TÂCHES ET EXERCICES
1/ D'après le texte sur l'accès des anciens combattants aux soins de santé mentale, combien d'ex-militaires sont admissibles à ces programmes ?
2/ Poursuivez le texte sur l'accès des anciens combattants aux soins de santé mentale à partir de sa dernière phrase.

Des délais qui peuvent atteindre huit mois pour permettre aux anciens combattants d'avoir accès à des soins de santé mentale sont beaucoup trop longs, a constaté le vérificateur général du Canada dans son rapport d'automne rendu public mardi.

Ce constat pourrait relancer le débat entourant la vague de suicides qui a récemment affligé les anciens membres de Forces armées. Environ 16 000 ex-militaires sont admissibles à ces programmes de santé mentale qui visent des troubles comme la dépression et le stress post-traumatique.

Au cours des dernières années, plusieurs ont dénoncé publiquement la lourdeur et la complexité du processus. Le vérificateur Michael Ferguson leur a donné raison mardi : « Notre enquête a [...] indiqué que les vétérans trouvaient le processus de demande complexe et long. Nous sommes d'accord », a-t-il tranché.

« Dans bien des cas, les actions du ministère ne suffisent pas à faciliter l'accès en temps opportun pour les vétérans à des services de prestations de santé mentale qui répondent à leurs besoins. »

«Pas atteint sa cible»

M. Ferguson a noté que le ministère des Anciens Combattants n'atteint pas sa propre cible de fournir à 80 % des demandeurs une décision relative à leur admissibilité dans un délai de 16 semaines (quatre mois). En 2013-2014, le pourcentage était plutôt de 75 %. « Cela signifie que 733 vétérans n'ont pas reçu de décision dans le délai de 16 semaines correspondant à la norme », a-t-il constaté.

MATÉRIEL FOURNI
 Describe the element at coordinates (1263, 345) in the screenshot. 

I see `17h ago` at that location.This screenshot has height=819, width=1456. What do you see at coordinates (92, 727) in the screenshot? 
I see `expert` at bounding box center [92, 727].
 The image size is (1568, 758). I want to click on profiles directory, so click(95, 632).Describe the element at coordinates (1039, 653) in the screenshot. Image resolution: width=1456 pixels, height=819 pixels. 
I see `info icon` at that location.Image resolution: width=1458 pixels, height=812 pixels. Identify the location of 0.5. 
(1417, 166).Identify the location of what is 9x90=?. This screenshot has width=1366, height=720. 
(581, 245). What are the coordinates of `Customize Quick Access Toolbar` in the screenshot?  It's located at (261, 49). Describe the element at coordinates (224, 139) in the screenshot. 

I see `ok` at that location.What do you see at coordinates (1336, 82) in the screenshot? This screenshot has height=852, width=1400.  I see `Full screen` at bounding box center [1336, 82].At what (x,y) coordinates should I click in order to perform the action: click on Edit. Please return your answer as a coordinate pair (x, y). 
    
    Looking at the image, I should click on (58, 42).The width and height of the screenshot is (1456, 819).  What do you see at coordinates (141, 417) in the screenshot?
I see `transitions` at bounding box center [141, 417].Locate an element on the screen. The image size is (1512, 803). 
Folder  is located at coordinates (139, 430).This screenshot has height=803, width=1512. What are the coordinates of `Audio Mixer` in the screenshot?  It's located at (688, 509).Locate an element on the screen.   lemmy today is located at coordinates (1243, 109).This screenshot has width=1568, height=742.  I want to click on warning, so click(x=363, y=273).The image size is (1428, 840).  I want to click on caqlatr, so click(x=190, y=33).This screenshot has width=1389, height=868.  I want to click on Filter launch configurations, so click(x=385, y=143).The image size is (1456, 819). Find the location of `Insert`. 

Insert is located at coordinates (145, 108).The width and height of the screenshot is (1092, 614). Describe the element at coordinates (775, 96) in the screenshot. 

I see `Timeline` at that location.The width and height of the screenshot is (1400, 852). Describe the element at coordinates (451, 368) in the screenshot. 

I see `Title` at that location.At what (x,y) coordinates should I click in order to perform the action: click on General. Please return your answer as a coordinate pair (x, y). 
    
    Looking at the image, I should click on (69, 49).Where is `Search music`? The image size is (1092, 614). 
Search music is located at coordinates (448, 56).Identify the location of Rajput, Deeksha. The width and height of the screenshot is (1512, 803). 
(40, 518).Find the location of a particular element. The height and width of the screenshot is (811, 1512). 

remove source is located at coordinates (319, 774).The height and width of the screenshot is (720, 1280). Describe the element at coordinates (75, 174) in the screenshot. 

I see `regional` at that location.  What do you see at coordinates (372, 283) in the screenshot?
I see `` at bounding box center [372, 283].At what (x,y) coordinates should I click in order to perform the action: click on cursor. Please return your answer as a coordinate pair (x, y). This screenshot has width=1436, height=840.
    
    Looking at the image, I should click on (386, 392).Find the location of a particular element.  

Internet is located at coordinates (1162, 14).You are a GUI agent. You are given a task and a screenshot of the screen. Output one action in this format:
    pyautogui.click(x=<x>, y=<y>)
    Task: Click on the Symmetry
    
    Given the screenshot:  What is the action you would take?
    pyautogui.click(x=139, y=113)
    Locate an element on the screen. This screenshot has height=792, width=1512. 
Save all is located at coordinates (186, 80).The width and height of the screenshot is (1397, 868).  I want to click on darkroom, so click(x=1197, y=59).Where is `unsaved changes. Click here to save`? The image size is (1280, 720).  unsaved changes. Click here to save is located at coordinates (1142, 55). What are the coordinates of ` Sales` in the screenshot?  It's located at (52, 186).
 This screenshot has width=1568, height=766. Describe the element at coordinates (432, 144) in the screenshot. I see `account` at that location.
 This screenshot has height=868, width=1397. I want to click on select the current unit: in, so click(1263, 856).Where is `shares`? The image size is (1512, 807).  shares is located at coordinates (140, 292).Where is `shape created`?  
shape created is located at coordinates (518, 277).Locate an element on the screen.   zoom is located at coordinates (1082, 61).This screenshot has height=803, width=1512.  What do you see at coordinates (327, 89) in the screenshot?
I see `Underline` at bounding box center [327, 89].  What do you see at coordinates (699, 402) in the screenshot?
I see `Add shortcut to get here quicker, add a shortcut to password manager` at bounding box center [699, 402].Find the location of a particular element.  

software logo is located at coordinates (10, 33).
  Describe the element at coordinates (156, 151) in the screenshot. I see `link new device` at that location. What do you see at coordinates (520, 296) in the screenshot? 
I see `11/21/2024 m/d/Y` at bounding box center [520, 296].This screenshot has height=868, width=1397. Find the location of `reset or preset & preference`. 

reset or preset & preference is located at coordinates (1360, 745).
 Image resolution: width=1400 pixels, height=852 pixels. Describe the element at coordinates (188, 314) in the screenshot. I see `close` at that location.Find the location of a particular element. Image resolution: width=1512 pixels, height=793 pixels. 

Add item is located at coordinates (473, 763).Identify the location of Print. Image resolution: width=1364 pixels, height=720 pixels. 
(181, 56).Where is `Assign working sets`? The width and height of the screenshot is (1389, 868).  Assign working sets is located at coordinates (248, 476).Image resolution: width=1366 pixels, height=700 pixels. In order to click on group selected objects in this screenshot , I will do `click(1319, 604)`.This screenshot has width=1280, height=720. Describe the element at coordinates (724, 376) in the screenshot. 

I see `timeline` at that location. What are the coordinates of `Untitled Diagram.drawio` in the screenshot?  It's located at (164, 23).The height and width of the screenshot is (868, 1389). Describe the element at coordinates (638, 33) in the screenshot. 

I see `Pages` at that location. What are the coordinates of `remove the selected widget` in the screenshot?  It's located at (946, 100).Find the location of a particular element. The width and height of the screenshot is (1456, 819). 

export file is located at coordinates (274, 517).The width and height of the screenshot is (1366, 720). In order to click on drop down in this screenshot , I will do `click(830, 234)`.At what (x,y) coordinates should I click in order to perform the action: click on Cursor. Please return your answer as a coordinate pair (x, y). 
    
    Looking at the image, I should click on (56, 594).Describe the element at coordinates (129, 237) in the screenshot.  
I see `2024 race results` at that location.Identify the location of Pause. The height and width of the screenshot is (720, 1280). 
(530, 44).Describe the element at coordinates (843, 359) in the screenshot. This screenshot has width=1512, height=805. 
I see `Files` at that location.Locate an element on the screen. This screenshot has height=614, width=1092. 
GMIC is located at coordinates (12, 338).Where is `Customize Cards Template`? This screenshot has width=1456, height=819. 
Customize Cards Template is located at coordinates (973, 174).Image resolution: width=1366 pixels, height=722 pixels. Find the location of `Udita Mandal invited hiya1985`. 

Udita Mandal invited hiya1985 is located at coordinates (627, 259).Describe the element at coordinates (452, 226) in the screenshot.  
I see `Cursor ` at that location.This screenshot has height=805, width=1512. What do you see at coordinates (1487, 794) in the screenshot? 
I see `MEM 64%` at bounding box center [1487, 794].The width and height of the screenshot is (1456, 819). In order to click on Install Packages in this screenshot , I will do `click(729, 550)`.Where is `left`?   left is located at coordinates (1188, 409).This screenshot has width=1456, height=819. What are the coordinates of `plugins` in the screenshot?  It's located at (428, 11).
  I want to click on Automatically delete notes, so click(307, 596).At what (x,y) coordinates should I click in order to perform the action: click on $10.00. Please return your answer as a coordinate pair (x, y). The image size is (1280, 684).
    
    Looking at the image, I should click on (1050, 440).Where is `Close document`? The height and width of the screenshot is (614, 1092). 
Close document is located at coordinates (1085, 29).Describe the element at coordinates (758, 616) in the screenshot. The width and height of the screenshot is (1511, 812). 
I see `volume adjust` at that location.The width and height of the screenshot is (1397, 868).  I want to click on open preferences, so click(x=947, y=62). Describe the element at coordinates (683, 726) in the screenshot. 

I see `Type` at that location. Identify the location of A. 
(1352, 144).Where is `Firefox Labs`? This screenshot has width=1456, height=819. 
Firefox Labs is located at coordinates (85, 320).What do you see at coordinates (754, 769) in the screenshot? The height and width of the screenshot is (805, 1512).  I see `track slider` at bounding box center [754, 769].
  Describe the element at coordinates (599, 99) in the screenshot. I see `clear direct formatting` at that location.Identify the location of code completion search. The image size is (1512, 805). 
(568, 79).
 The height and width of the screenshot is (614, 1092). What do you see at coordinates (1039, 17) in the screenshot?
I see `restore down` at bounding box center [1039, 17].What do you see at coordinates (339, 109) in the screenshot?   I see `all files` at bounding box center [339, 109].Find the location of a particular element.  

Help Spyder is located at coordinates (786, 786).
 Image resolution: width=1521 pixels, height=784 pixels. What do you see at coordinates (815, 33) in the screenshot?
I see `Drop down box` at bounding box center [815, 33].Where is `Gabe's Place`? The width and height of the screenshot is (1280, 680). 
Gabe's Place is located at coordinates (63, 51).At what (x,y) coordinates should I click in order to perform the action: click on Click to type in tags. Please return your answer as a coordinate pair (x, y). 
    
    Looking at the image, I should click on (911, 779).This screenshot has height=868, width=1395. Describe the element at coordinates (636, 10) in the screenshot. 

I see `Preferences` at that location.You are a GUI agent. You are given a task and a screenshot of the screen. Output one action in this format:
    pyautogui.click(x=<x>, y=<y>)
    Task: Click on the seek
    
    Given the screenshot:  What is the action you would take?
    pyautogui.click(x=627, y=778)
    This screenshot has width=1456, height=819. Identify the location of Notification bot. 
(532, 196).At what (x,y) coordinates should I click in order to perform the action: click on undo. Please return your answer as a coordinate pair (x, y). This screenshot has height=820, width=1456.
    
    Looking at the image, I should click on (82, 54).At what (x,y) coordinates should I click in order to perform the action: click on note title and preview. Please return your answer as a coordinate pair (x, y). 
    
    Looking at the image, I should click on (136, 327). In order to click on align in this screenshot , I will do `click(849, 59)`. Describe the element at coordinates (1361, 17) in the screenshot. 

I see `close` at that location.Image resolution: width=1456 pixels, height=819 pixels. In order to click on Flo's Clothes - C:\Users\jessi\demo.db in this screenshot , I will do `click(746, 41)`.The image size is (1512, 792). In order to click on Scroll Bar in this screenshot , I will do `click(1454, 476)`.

LISTE DES RÉPONSES
1/ Environ 16 000 ex-militaires.

2/
De plus, le ministère calcule cette cible de 16 semaines à partir du moment où il juge que la demande est complète. Mais il peut s'écouler un autre 16 semaines avant cette date, à partir de la première prise de contact et de l'ouverture du dossier. « Nous avons constaté que, selon la perspective des vétérans, il fallait environ deux fois plus de temps que ne le prévoit la norme d'Anciens Combattants Canada (32 semaines contre 16 semaines) pour que 80 % des vétérans reçoivent une décision relative à l'admissibilité », a souligné Michael Ferguson.

Un nombre important d'anciens combattants aux prises avec des problèmes de santé mentale peuvent donc attendre huit mois avant d'être autorisés à recevoir des soins.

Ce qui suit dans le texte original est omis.